═════ Stored data ═════

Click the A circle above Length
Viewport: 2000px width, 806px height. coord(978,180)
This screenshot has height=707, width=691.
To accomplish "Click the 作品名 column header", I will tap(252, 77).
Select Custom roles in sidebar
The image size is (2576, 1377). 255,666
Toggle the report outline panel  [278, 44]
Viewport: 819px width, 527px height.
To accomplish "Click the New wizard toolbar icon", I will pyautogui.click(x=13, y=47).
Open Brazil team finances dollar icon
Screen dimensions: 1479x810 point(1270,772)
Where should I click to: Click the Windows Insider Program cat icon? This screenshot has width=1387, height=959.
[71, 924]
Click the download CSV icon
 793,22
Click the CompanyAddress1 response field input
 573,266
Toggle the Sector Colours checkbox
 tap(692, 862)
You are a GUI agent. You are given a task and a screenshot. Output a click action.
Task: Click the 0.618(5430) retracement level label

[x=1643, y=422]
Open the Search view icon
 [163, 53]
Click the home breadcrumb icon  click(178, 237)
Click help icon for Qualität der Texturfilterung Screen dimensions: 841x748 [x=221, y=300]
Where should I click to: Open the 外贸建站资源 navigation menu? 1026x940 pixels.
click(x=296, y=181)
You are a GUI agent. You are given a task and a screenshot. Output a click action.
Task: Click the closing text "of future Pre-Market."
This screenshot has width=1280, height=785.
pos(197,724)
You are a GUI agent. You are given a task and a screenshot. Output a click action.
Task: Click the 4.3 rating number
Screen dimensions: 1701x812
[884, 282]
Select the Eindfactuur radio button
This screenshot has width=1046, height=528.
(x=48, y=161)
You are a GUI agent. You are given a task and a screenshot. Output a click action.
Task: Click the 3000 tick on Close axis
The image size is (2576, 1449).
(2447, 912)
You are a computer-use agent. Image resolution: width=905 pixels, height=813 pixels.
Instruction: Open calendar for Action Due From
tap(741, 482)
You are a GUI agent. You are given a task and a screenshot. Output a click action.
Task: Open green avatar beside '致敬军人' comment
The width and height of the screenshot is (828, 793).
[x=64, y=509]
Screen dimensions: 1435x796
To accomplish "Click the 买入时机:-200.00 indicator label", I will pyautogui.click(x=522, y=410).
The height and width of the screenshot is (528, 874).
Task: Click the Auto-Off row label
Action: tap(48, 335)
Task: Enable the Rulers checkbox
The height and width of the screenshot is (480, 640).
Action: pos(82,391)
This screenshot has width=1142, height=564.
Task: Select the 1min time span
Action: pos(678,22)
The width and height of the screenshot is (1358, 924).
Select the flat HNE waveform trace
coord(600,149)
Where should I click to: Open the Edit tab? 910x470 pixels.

═════

◆ Instructions for the task: Recast the items from the line with "Where should I click to: Open the 外贸建站资源" to the line with "(2447, 912)" as a two-column CSV with the headers item and location. Give one row per item, put each value in a single quoted field, and replace line breaks with spaces.

◆ Expected answer:
item,location
"Where should I click to: Open the 外贸建站资源 navigation menu? 1026x940 pixels.","click(x=296, y=181)"
"You are a GUI agent. You are given a task and a screenshot. Output a click action. Task: Click the closing text ""of future Pre-Market."" This screenshot has width=1280, height=785.","pos(197,724)"
"You are a GUI agent. You are given a task and a screenshot. Output a click action. Task: Click the 4.3 rating number Screen dimensions: 1701x812","[884, 282]"
"Select the Eindfactuur radio button This screenshot has width=1046, height=528.","(x=48, y=161)"
"You are a GUI agent. You are given a task and a screenshot. Output a click action. Task: Click the 3000 tick on Close axis The image size is (2576, 1449).","(2447, 912)"